In entrambi gli ep si assiste alla massima espressione hardcore della costa orientale, nel quale velocità, rabbia ed una certa carica di violenza (spesso fisica, MacKaye era celebre per le risse durante e dopo ciascun spettacolo) sono componenti imprescindibili. Su In my eyes trovano spazio anche Guilty of Being White (a Washington erano i neri a pestare i bianchi per il colore della pelle!). XXX

Dopo uno scioglimento temporaneo, i Minor Threat registrano il loro primo lp Out of Step (1983) che ironia della sorte irrita il “mentalmente chiuso” pubblico hardcore, non tanto per la qualità del disco (eccellente come gli esordi), ma per quel “ritorno” alle scene che aveva il sentore di un de-javù d’opportunisti: la scena tanto cara a Ian MacKaye era cresciuta, si era evoluta, ed ancora una volta era stata sostituita da una generazione più giovane, e quest’ultima non esitò a voltargli le spalle. Qualche tempo dopo anche il resto della banda lascia MacKaye e lo straight edge …
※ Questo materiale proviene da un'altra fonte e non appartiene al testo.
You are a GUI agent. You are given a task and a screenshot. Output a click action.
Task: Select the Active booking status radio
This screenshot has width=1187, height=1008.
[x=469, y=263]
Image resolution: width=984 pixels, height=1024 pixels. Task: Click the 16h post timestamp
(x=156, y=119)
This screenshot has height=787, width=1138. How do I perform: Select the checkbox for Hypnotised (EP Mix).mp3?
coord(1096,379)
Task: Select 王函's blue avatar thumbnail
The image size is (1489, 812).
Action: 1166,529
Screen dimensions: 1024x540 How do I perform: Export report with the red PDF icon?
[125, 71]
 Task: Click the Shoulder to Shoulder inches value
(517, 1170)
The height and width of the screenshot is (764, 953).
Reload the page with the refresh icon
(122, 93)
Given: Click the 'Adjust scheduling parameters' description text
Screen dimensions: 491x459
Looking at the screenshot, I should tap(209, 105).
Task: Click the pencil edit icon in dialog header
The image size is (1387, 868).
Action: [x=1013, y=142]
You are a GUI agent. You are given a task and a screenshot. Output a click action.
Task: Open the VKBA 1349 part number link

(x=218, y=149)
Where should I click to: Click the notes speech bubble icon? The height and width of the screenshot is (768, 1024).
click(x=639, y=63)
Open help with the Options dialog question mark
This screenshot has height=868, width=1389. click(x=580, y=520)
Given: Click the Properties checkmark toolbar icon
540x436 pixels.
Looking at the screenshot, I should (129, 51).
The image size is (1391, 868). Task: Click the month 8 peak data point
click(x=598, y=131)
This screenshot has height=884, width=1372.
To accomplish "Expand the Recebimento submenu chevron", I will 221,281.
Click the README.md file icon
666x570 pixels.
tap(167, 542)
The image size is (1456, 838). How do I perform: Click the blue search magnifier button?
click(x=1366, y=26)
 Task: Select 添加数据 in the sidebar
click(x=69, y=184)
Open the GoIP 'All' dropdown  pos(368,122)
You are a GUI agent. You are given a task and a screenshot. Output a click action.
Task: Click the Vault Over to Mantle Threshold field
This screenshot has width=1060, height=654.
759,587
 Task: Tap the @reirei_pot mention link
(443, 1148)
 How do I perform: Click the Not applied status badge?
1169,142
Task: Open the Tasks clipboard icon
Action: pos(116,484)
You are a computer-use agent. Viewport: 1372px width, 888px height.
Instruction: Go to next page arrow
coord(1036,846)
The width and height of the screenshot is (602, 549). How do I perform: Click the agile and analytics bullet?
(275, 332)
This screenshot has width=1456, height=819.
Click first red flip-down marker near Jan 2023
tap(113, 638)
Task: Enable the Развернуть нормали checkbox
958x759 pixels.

Oggi, grazie al grande lavoro della Dischord Records (un punto di riferimento nella scena alternativa della capitale), è possibile ascoltare su vinile (in un volume unico e di facile reperibilità) l’intera discografia della band; un’occasione unica per ascoltare sul piatto i lamenti alienanti dei Minor Threat considerando che la tiratura dei pezzi originali è davvero limitata. Che voi siate straighr edge (ma ne dubito!) o no, questa band merita di stare nella vostra collezione!